Changing Places facilities need to meet a certain standard to be registered on our website. www.changing-places.org This is to ensure that any facility advertised as a Changing Places toilet meets the needs and expectations of the people who use them. To be registered on the national government funded website, the facilities must be open to the public. Changing Places toilets should be installed in addition to, not in replacement of, standard accessible toilets for independent use.
The CP Consortium recommend that the dimensions of the room are a minimum of 12 square metres (3m x 4m), with a ceiling height of 2.4m. Examples can be found from page 32 of their Practical Guide. http://www.changing-places.org/LinkClick.aspx?fileticket=YEDKVYyX8TE%3d&tabid=38 Some facilities listed on the website as Changing Places will be smaller than 12 square metres. This reflects the standards of Changing Places toilets when the campaign was launched in 2006. The Changing Places Consortium appreciates that meeting the 12 square metres (3m x 4m) size criteria of the British Standard may be difficult in, for example, a listed building that cannot be altered. We would recommend that you consult with us at the Changing Places Consortium before you start planning any renovations or adaptations in buildings such as these.
Toilets may continue to be identified as Changing Places toilets where the minimum room dimensions are 7 square metres or above. We do recommend that providers and installers do their best to meet the 12 square metre British Standard current guidelines as smaller facilities may exclude many users who need the full space.
Facilities which do not provide the features in the Changing Places Standard section below, or alternative layouts, may not be identified as a Changing Places toilet on our website. However, they may still be of benefit to disabled people and their carers, and as such information regarding these facilities may be included on the website.
Changing Places – mandatory size for new build, complies with space and equipment fit out standards set out in BS8300 (shower optional) – Facilities with a peninsular toilet, full 12 sqm space, ceiling tracking hoist, adult sized height adjustable bench (wall mounted or free standing), public access. (Picture below) Changing Places (U) – undersized unit that does not fully meet BS8300, when the only option in an existing building. Peninsular toilet (or corner toilet if only option available), smaller than recommended 12 sqm, ceiling tracking hoist or mobile hoist, adult sized height adjustable bench (wall mounted or free standing), public access.

Extracted data:

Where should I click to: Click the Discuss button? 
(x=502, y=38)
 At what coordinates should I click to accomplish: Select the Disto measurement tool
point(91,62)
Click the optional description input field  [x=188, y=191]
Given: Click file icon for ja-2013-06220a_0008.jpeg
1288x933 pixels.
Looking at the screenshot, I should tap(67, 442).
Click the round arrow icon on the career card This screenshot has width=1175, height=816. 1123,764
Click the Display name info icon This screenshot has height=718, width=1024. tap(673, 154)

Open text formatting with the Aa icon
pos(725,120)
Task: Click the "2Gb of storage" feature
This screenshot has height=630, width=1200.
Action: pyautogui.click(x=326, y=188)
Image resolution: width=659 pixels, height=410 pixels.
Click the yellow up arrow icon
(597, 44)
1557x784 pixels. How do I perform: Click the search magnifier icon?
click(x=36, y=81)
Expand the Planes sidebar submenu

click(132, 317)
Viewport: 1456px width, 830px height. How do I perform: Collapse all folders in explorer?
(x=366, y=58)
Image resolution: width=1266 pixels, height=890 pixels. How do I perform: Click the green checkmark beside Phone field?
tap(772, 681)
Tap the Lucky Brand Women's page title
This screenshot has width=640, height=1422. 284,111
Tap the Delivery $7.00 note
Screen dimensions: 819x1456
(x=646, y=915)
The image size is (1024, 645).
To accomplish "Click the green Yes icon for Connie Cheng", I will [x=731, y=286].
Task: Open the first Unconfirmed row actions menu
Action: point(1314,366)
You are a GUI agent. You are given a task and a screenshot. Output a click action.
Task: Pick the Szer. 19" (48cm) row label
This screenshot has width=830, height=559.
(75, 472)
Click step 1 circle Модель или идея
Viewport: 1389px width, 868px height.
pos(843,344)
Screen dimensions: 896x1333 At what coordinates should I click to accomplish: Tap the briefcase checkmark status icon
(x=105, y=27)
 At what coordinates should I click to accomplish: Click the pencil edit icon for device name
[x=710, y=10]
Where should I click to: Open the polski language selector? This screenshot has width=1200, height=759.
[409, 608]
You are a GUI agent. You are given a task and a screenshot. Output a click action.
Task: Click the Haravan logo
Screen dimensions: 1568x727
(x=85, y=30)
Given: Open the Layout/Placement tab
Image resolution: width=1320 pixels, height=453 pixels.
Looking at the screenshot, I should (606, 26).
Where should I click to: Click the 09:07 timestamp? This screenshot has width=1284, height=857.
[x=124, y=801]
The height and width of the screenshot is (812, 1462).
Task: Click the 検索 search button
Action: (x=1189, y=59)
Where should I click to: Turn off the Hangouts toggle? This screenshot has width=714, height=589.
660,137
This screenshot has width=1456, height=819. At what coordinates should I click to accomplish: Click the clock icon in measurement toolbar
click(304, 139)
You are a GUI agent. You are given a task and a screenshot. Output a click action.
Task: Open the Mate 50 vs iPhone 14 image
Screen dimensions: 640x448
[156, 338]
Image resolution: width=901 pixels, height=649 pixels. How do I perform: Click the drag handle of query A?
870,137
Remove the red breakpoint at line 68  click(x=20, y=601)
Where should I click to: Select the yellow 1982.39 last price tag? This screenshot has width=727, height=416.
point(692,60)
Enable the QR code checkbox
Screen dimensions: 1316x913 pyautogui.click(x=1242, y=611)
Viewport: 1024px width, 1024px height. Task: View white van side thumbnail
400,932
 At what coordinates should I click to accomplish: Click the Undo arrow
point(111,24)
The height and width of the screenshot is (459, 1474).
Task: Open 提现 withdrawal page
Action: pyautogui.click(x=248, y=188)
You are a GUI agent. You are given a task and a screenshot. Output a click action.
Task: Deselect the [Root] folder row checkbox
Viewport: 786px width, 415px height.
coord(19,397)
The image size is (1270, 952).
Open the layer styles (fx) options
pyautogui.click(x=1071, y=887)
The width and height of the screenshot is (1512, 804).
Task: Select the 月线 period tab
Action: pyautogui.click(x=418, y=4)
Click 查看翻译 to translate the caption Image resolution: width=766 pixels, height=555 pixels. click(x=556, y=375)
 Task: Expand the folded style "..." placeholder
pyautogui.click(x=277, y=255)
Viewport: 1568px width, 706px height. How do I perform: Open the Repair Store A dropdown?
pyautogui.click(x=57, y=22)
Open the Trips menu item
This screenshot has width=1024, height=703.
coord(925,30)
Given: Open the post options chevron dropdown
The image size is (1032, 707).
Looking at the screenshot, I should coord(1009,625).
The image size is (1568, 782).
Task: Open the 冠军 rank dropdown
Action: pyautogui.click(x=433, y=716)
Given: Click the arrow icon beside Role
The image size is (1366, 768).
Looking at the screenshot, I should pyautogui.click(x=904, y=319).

Set exercise: Carry on the text about Changing Places toilet standards from its last sentence. The records were drawn from a separate source.

Expected answer:
Good signage is vital to help users of Changing Places toilets. The Changing Places symbol is increasingly recognised and should always be displayed at a Changing Places venue. Signs with the Changing Places symbol should be at the entrance to the toilet, inside the venue and on other appropriate signage.
If the Changing Places toilet is located by other toilets, then the Changing Places symbol should be displayed alongside all the usual toilet symbols, including that of standard accessible (disabled) toilets. Door signage is essential. We recommend that the Changing Places symbol is displayed on the door of the toilet.
As the symbol is not always recognised by everyone, venues may want to add the words “Changing Places Toilet” underneath. Additional information stating what a Changing Places toilet is and how you can gain access, could also be provided.
Signs inside the venue should give directions to all toilets, including the Changing Places toilet. Larger venues with greater numbers of visitors should locate signage overhead too so that it is visible when crowds fill the area.
Health and Safety information in the Changing Places toilet We recommend that “Guidance for Use” is displayed on the wall in the Changing Places toilet. You should state the manufacturer’s maximum weight limit for the hoist and changing bench, as well as instructions on how to use the hoist and height adjustable equipment.